**Selected text**
<<<<

The Mie solution to Maxwell's equations (also known as the Lorenz–Mie solution, the Lorenz–Mie–Debye solution or Mie scattering) describes the scattering of an electromagnetic plane wave by a homogeneous sphere. The solution takes the form of an infinite series of spherical multipole partial waves. It is named after Gustav Mie.
The term "Mie solution" is also used for solutions of Maxwell's equations for scattering by stratified spheres or by infinite cylinders, or other geometries where one can write separate equations for the radial and angular dependence of solutions. The term Mie theory is sometimes used for this collection of solutions and methods; it does not refer to an independent physical theory or law. More broadly, "Mie scattering" suggests situations where the size of the scattering particles is comparable to the wavelength of the light, rather than much smaller or much larger. Mie scattering (sometimes referred to as an non-molecular or aerosol particle scattering) takes place in the lower 4.5 km of the atmosphere, where there may be many essentially spherical particles present with diameters approximately equal to the size of the wavelength of the incident energy.

>>>>

**Data shown**

<<<<

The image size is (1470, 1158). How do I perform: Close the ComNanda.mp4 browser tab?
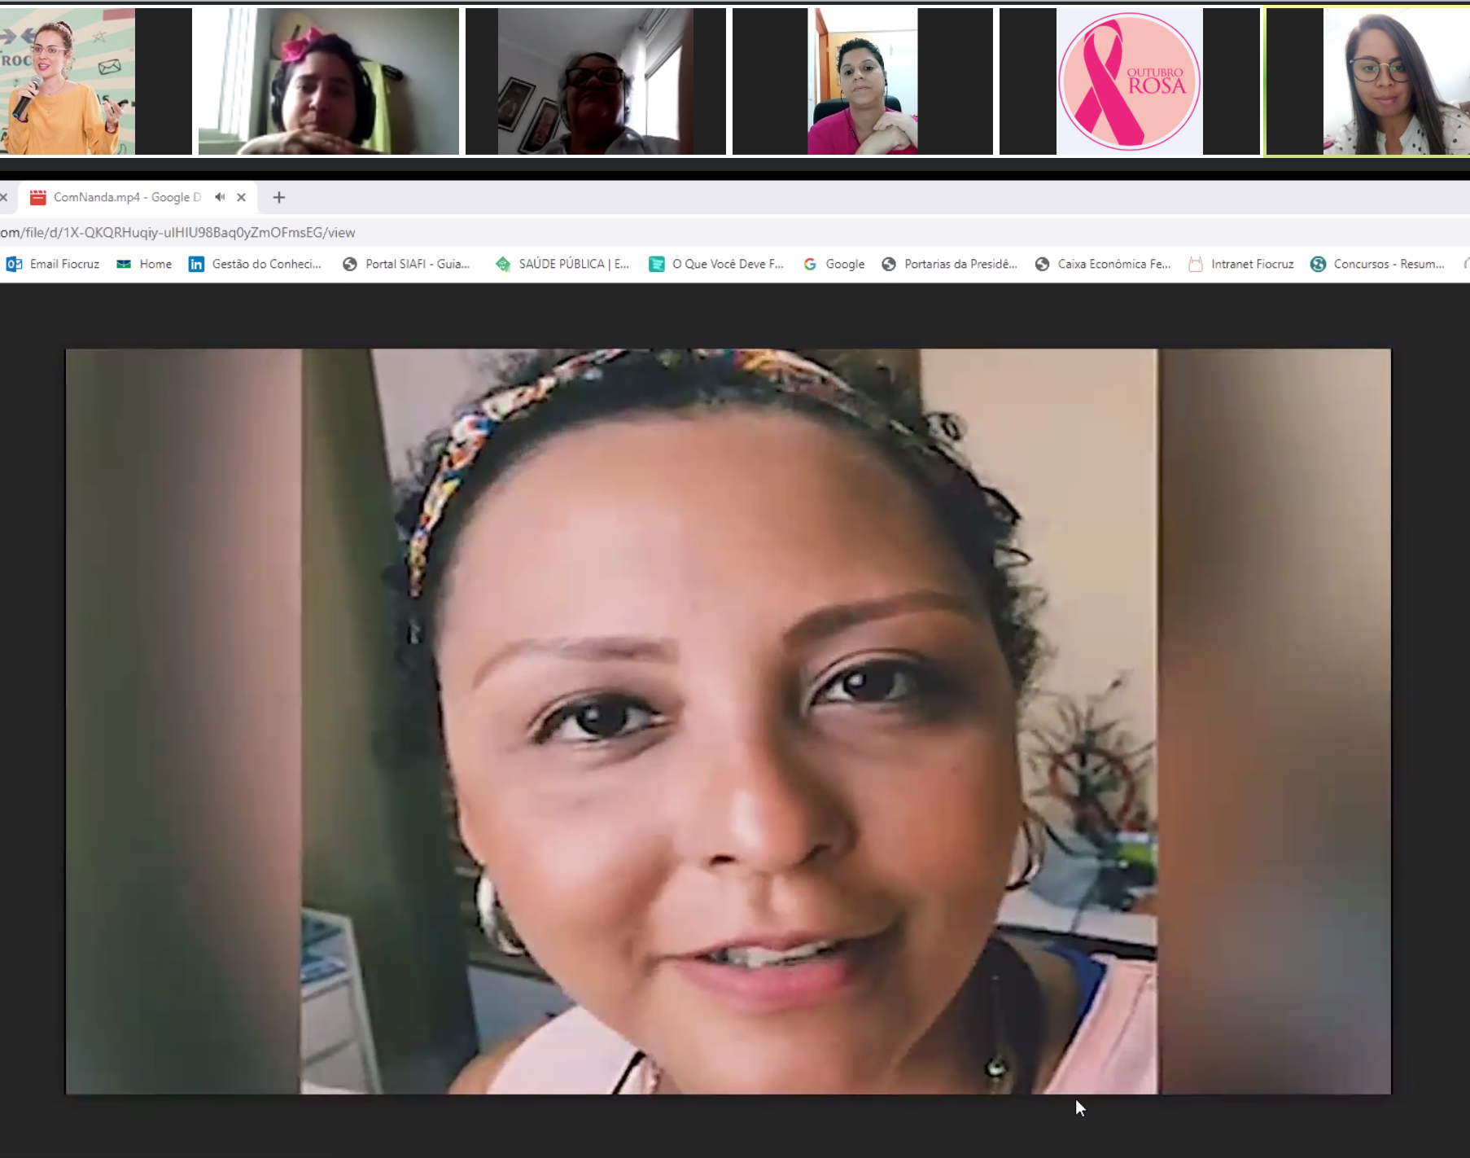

>>>>

**Tasks for this exercise**
1/ Using the passage on Mie scattering, explain why Mie scattering occurs in the lower 4.5 km of the atmosphere.
2/ From the passage on Mie scattering, copy the stretch from "The Mie solution" through "after Gustav Mie.".

**Answer list**
1/ That layer may hold many essentially spherical particles whose diameters are roughly equal to the wavelength of the incident energy. Mie scattering applies when the scattering particles are about the same size as the wavelength of the light.

2/
The Mie solution to Maxwell's equations (also known as the Lorenz–Mie solution, the Lorenz–Mie–Debye solution or Mie scattering) describes the scattering of an electromagnetic plane wave by a homogeneous sphere. The solution takes the form of an infinite series of spherical multipole partial waves. It is named after Gustav Mie.